Jump into recording sessions of ACID, Olivia is presented as a rather impressive musician. She brings her original lyrics to every session, sits right next to the soundboard with notes in mind, and with guitar in hand she sets up the very melodies that her fans can’t get away from. their head. Most of the time, she only records in the studio with her producer, Dan Nigro, and from the beginning they are presented as a natural couple. In front of the camera, the duo write “brutal”, the first song on the song list, in one day and unknowingly return the trajectory of pop music to the era of princess punk and the angst of the teenagers.

In the studio opening sequence, Dan Nigro plays the first song they wrote together and Olivia sighs about her past, “Sad, Olivia, Sad”. He plays some more as she laughs, “And I still can’t get over it!” Sadness and reflection become recurring themes in these sessions and in the film as a whole, as we watch the star address, process, and finally come to terms with her grief.

“You can never lie to yourself when you’re writing a song,” Rodrigo notes. Perhaps that’s exactly why this performer has found herself in the unique position of winning an audience spanning generations; because she is telling the truth. Although she is one of the first mainstream Gen Z superstars, her words are captivating and encouraging to hear, especially from such a young woman. Diving into the “crushing inferiority of the soul” that she speaks of is no easy task, but when the words are finally there, as in Olivia’s words, people feel seen and heard and suddenly, no longer find themselves alone, but in community with their heartache.

Rodrigo shares that she feels like she’s “aged five years in the last year,” and her wise wisdom throughout the documentary makes it feel that way. The Olivia we hear about today in the film seems a little more healed and a lot more introspective. Looking at her music as a form of catharsis, she recognizes the ACID album as a difficult time in her youth when she was learning about love. Influenced by country and pop stars before her, Olivia is genuinely unapologetic in her work; she is not going fair overcome that, she won’t be ashamed of her sadness, and she’s not going to shut up about it… maybe we could all benefit from being a little more like that.

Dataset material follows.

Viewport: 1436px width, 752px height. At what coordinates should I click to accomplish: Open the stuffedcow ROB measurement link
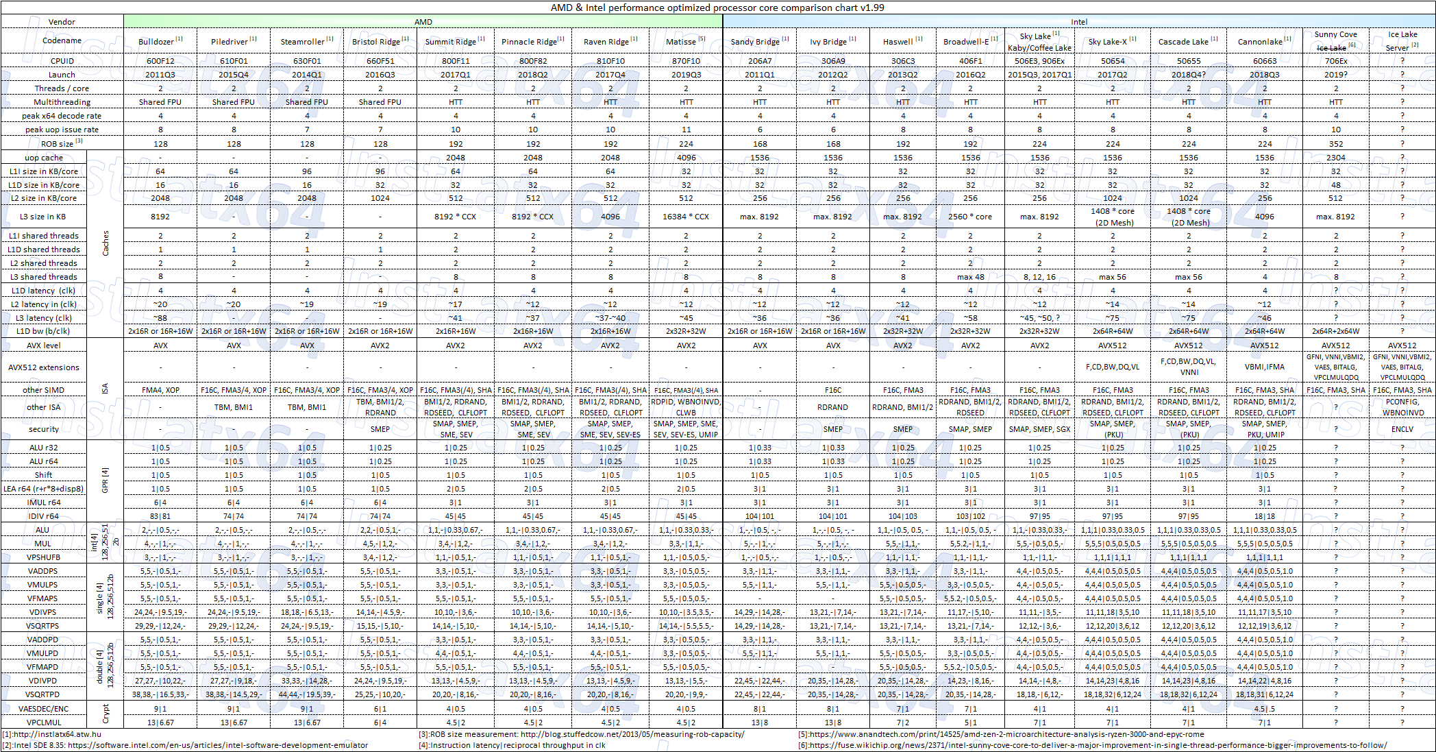click(632, 734)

“I hope I won’t be so sad on the next record! she exclaims as she finishes her last recording session. The film ends on the beaches of Malibu and audiences get one last look at Olivia personifying the joy of youth and encapsulating artistic freedom. At just 19 today, the influence Rodrigo has had on the music industry over the past year cannot be discredited. With her powerful voice, musical talents and incredible sense of design and storytelling, the ACID the film is just the latest proof of his genius. Whether you’re new to Miss Rodrigo’s musical styles or you’re already a certified “Livie,” this film will open you up to a whole new level of appreciation and keep you wondering about the soundtrack.

Take a look inside the making of Olivia Rodrigo’s Sour album in Driving Home 2 U: A SOUR Movie streaming on Disney+ this Friday, March 25.